**Jobs**.
**A.** Answer these questions from the music review:
(i) How many tracks are on Beoga's Carousel?
(ii) Who performs Make A Mark?
(iii) Where is Niall McCabe from?
**B.** Carry the music review on past its final sentence.

**Quoted passage**.
= = = = = = =
This is a strong follow-up album from Richard Mulligan and the CD is available on most music platforms, including Spotify, iTunes and Apple Music. The 16-track Album represents good value and contains some great new material.
Frank Greally


BEOGA
Carousel
Own Label, 7 Tracks, 23 Minutes
www.beogamusic.com
Beoga hit the stratosphere when they collaborated with Ed Sheeran on his original song Galway Girl, consequently clocking up 1 billion hits on Spotify alone. Yes 1 billon, think about it, one in seven people on the planet have heard of Beoga. They are now rightly hot property and their orbit is taking in stars from other galaxies of music.
This mini album of 7 tracks sees Beoga teaming up with Foy Vance, Lissie, Ryan McMullan, Niall McCabe, Devin Dawson & Stephanie Rainey. American singer Lissie (Elisabeth Corrin Maurus) gives us In A Rocket, a song about escaping our current situation. That was released as a single before Carousel came perfectly capturing the freedom we all craved during lockdown.
This album is a seismic development for Beoga, they have become more pop oriented, more mainstream, with an eye to America and day time radio. Carousel marks a subtle shift in the band’s emphasis yet retains their extremely high standards of musicianship and production. Collaboration is the key; perhaps the opening track writes its manifesto with a message in Ryan McMullan’s performance of Make A Mark, its message, be yourself.
Beoga team up with Foy Vance for We’re Blood opening with an Irish flourish on the accordion; this is contemporary Belfast acoustic pop, complete with big choruses. Devin Dawson’s Matthew’s Daughter is a love song inside a power ballad with the fiddle paving the way for Dawson’s opening lines. The final track Homebird is a collaboration with Clare Island singer Niall McCabe. This is Irish contemporary pop at its finest. Having refined and redefined themselves, Beoga are set to do the same for Hiberno-pop. Take a ride on the Carousel; it’s a modern Irish Merry-go round and who would ever want it to stop?
= = = = = = =
**Provided material**.
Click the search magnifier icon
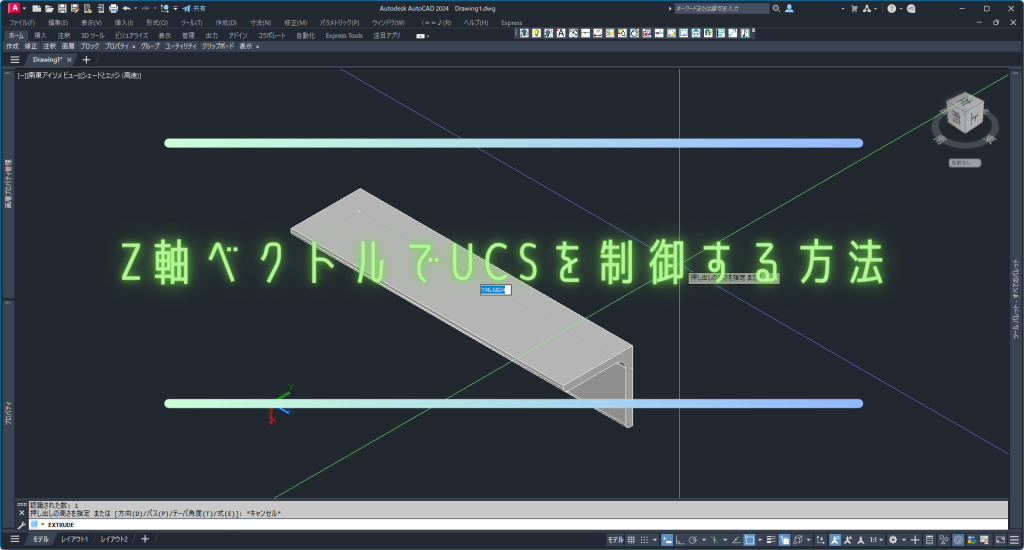The width and height of the screenshot is (1024, 550). pos(776,8)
= = = = = = =
**Solved tasks**.
**A.**
(i) 7
(ii) Ryan McMullan
(iii) Clare Island

**B.**
Seán Laffey


THE WILDERNESS YET
Own Label, 13 Tracks, 51 Minutes
www.thewildernessyet.com
I’ve admired Rosie Hodgson’s voice since I first heard her at the 2014 launch of CrossHarbour’s album in the heart of London Irish culture. Philippe Barnes, a Limerick graduate, provided guitar and flute/whistle in that band too, accompanying Rosie’s English and Irish ballads. Rowan Piggott burst upon the London scene more recently, as both singer and fiddler, having absorbed the tradition from his father Charlie in County Clare before venturing into more eclectic sessions and ensembles across the narrow sea. This trio has it all, including vocal harmonies from the lads and a spot of double bass from Rowan, but they still enlisted Charlie Piggott’s button box on the final track, as well as his old De Danann buddy Ringo McDonagh and youngster Evan Carson on the trusty Irish frame drum.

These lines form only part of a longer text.